For SFT, RM, and DPO, batch_size samples will be used for an update. For PPO, prompts_per_rollout prompts will be used per rollout and responses_per_prompt trajectories will be sampled per prompt. These trajectories will be evenly used for update_per_rollout updates.

Rewards

The reward function should be in the follwing format. Specify the path to the Python script including the function via actor.rollout.env_path.

def reward_fn(messages, answer): pred = parse_answer(messages[-1]["content"]) return float(is_equivalent(pred, answer))

If a reward model is used, it should be served outside of the training framework, e.g., using vLLM or SGLang, and be accessed in the reward function.

Tools

RL2 supports multi-turn rollout with function calling. In this case, you should set rollout.max_turns > 1 and include function interact with the following format in the Python script including the reward function. You should parse the called functions in past messages and return new messages including the results. An empty list indicates no function is called.
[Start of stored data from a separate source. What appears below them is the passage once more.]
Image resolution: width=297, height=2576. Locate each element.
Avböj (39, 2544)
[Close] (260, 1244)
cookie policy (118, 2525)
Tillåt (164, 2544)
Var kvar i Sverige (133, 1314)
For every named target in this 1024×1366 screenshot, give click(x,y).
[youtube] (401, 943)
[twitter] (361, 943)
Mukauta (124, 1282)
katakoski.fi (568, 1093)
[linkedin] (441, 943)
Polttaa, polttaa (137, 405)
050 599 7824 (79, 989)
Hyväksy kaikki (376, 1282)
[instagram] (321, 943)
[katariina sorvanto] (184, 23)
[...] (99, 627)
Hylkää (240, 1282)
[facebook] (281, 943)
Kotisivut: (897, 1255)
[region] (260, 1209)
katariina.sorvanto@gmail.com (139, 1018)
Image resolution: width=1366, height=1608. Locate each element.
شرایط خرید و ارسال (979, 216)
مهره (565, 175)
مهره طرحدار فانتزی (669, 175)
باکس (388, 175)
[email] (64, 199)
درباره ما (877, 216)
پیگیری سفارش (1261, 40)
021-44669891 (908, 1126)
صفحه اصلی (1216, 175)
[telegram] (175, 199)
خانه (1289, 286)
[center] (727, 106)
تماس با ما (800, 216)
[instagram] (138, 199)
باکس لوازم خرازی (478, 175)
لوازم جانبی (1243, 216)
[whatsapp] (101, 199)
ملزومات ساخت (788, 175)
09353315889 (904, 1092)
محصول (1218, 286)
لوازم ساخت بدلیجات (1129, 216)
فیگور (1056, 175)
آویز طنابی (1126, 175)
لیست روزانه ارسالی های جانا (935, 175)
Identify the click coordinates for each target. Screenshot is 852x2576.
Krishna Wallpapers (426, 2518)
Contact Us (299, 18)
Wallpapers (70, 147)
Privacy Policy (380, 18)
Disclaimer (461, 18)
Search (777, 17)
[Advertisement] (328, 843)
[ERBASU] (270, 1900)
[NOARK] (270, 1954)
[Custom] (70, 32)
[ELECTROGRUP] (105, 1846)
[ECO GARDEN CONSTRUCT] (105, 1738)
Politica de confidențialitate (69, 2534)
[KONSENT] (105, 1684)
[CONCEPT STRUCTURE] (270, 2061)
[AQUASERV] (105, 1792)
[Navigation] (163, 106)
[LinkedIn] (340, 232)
def interact(messages): queries = parse_query(messages[-1]["content]) results = [search(query) for query in queries] return [ {"role": "tool", "content": result} for result in results ] For base models, you may specify rollout.apply_chat_template=false so that the content in messages will be simply concatenated without applying chat template.

Training

Use torchrun to launch the training. For example, for single node torchrun \ --nproc_per_node=<number of GPUs> \ -m RL2.trainer.ppo \ <args> For multi nodes torchrun \ --nnodes=<number of nodes> \ --node_rank=<rank of node> \ --nproc_per_node=<number of GPUs on a node> \ --master_addr=<address of master node> \ --master_port=<port of master node> \ -m RL2.trainer.ppo \ <args>

Guide for Hyper-Parameters

Model Partition

  • By default, i.e., ddp_size=1, tp_size=1, your model will be partitioned via ZeRO stage 3.
  • ddp_size specifies the number of model parameter copies. For example, if you set ddp_size to the number of GPUs, your model will be partitioned by ZeRO stage 2. Larger ddp_size leads to higher memory consumption and lower communication cost.
  • For large models, sole data parallelism can be memory consuming. You may specify tp_size > 1 to enable tensor parallelism for higher throughput.

Sequence Length

For SFT, RM, and DPO, max_length is used to truncate sequences. Notice that in RM and DPO, the chosen and rejected sequences will be packed together, so the actual sequence length can be up to twice of max_length. For PPO, max_new_tokens is used to truncate generations. The length of any sequence cannot exceed sp_size * tp_size * max_length_per_device.

Algorithm

The default RL algorithm is Dr. GRPO. Specify adv.estimator=gae to use PPO or adv.norm_var=true and kl.reward_estimator=k3 to use GRPO.

Acknowledgement

This project is built upon the basis of many remarkable projects, including but not limited to * DeepSpeedChat for the proposal of hybrid engine * RingFlashAttention for the support of ZigZag ring attention * SGLang for the support of async inference engine

We also thank OpenRLHF and veRL for their pioneering work.

Improvements


Extended RL2: Enhanced Features & Implementation Summary

Note: This project is an extended version of the original RL2 repository. All credit for the foundational code, design, and core ideas goes to the RL2 authors. This extension builds on their work, adding advanced features, improved memory optimization, multi-objective optimization, automated hyperparameter tuning, and modern MLOps integrations. The original RL2 repo is the main inspiration and reference for this project.

Overview

This section documents the comprehensive enhancements made to RL2, including adaptive KL penalty mechanisms, multi-objective optimization, advanced advantage estimation, automated hyperparameter tuning, memory optimization, and experiment tracking. All features are implemented, tested, and documented.

Key Improvements

  • Adaptive KL Penalty Mechanisms: Exponential, linear, PID, and schedule-based controllers for stable policy optimization.
  • Constraint Optimization: KL/entropy constraints, Lagrangian multipliers, and penalty-based constraint handling.
  • Multi-Objective Optimization: Weighted sum, Tchebycheff, Pareto dominance, and hypervolume methods with Pareto frontier tracking.
  • Alternative Advantage Estimation: GAE, V-trace, Retrace(λ), TD(λ), clipped IS, multi-step returns, and a unified interface.
  • Hyperparameter Optimization: Random, grid, and Bayesian optimization (Optuna, scikit-optimize, hyperopt, bayesian-optimization).
  • Advanced Memory Optimization: Profiling, adaptive batch sizing, CPU offloading, gradient checkpointing, and memory statistics.
  • Experiment Tracking & MLOps: MLflow and Weights & Biases (W&B) integration, model versioning, and system metrics logging.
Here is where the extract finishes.